Objective: To demonstrate the benefits of a hyperimmune egg powder supplement for treating irritable bowel syndrome in 2 patients.
Clinical features: The first patient, not under chiropractic care, had been diagnosed with irritable bowel syndrome by her primary care physician. She sought care due to failure of several other alternative therapies. Her primary care physician ordered specific dietary modifications, yet this regimen did not appear to improve her symptoms. The second patient, also diagnosed with irritable bowel syndrome by her primary care physician, decided to seek care because the attending physician was concurrently treating her for idiopathic scoliosis, and both treatments could be administered at 1 office visit.
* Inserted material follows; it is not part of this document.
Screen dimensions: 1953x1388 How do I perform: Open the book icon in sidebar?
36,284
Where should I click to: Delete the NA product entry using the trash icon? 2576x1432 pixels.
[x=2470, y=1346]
Her primary reason for seeking this treatment was her longstanding episodic intestinal cramping and diarrhea. She overheard another patient in the same clinic discussing how the hyperimmune egg powder had alleviated her digestive complaints and decided to undergo a 2-week trial of the hyperimmune egg powder.
Intervention and outcome: The first subject was given a 31- day supply of the hyperimmune egg powder. She reported significant subjective improvement in frequency of defecation and stool consistency after 48 hours. She kept a daily journal to monitor her bowel habits during the trial period. The second subject was provided a 15-day supply of hyperimmune egg powder and instructed to keep the same daily journal to monitor her bowel habits. During the second week of the trial, she noticed less frequent bowel habits and a more solid stool consistency. However, shortly after she stopped taking the hyperimmune egg powder, the pre-trial symptoms returned. Because of this, she was put back on the hyperimmune egg powder, and the symptoms improved thereafter.
Conclusion: The addition of hyperimmune egg powder into an ordinary daily diet may have improved bowel function in 2 subjects, at least subjectively. However, it is unclear whether the subjective improvements are due to the hyperimmune egg powder or any psychosomatic effect created by physician contact, regardless of treatment type. This study should be repeated on a larger scale with a control group before any conclusions are made.